Orbán a quel punto ha cambiato repentinamente rotta. Sospensione delle attività scolastiche e stato d’emergenza. Chiusi i confini, chiusi i cinema e i teatri, chiuse le biblioteche; limitazioni all’orario di farmacie, supermercati, tabaccai e stazioni di carburante. Il tutto in linea con le restrizioni già assunte altrove in Europa. Nel giro di qualche giorno il governo è andato oltre, presentando il decreto sui poteri speciali e catapultandolo in Parlamento, lunedì 23, con procedura d’urgenza. Per l’approvazione erano necessari quattro quinti dei voti (i deputati sono 199), ma è stata fumata nera. Fidesz, pur avendo una maggioranza schiacciante, non arriva a fare questi numeri. È stata quindi necessaria una seconda lettura, quella di ieri, dove bastavano i due terzi.

Le opposizioni erano disposte a sostenere le misure speciali, ma chiedevano l’indicazione di un limite di tempo. Orbán non lo ha concesso, accusandole di “stare con il virus” e di tradire l’unità nazionale, mai così indispensabile. In tal modo, ha identificato un nemico da accusare e aggredire. Il suo consenso, la sua azione politica si è sempre basata sulla ricerca di un avversario fisico, noto: le élite europee, Soros, i migranti, la finanza globalizzata. Il coronavirus è un nemico imprevedibile, sfuggente. Dichiarargli guerra, con tutta l’incertezza su quello che sarà il conteggio finale delle vittime, la dimensione del crollo economico (la crescita stimata al 4% si trasformerà di sicuro in recessione) e il possibile taglio del welfare, tra i fattori chiave del consenso del governo, è un’operazione scivolosa. Incolpare l’opposizione per la mancata unità nazionale nel momento del pericolo, scaricandole addosso eventuali fallimenti, è invece un atto semplicissimo. Un primo sondaggio a caldo, realizzato dall’agenzia Publicus, sembra dar ragione a Orbán. Il 75 per cento degli elettori ungheresi concorda con il modo in cui ha affrontato la crisi finora.

Un altro possibile motivo della stretta è di carattere partitico. Accentrare il potere, ancora di più, per riportare ordine e disciplina dopo il piccolo terremoto seguito alle minacce agli insegnanti.

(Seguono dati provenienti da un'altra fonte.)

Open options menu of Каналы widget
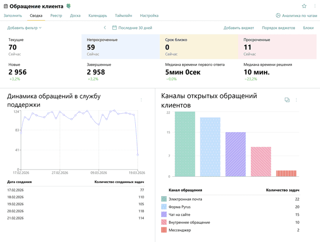Viewport: 320px width, 242px height. pyautogui.click(x=296, y=100)
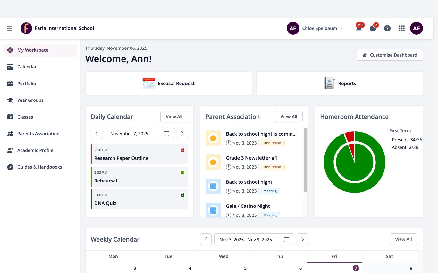This screenshot has height=273, width=438.
Task: Toggle the hamburger sidebar menu
Action: [x=10, y=28]
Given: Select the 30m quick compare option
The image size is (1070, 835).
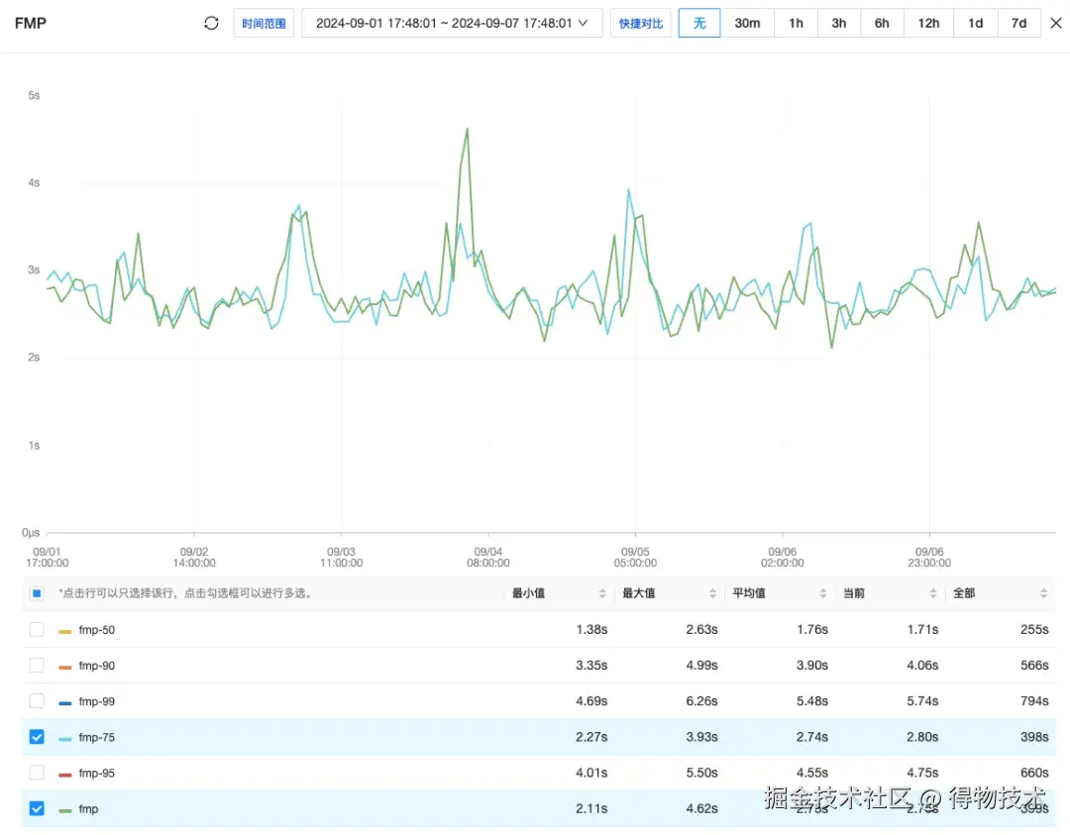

Se sarà dittatura, si vedrà. Di certo è che l’Ungheria e il suo primo ministro sono ancora una volta al centro del palcoscenico, e anche questo può far parte di una strategia. In queste settimane l’Unione europea è molto criticata per la mancanza di solidarietà interna, vera o presunta che sia, così come per l’incapacità di prendere decisioni rapide per fronteggiare la pandemia. “Vedete, sono stato costretto a fare di testa mia, perché Bruxelles ha dimostrato ancora una volta di non essere all’altezza”: questo è l’altro messaggio chiave che Orbán, sempre pronto a criticare l’Ue per nutrire il suo consenso, potrebbe aver inviato.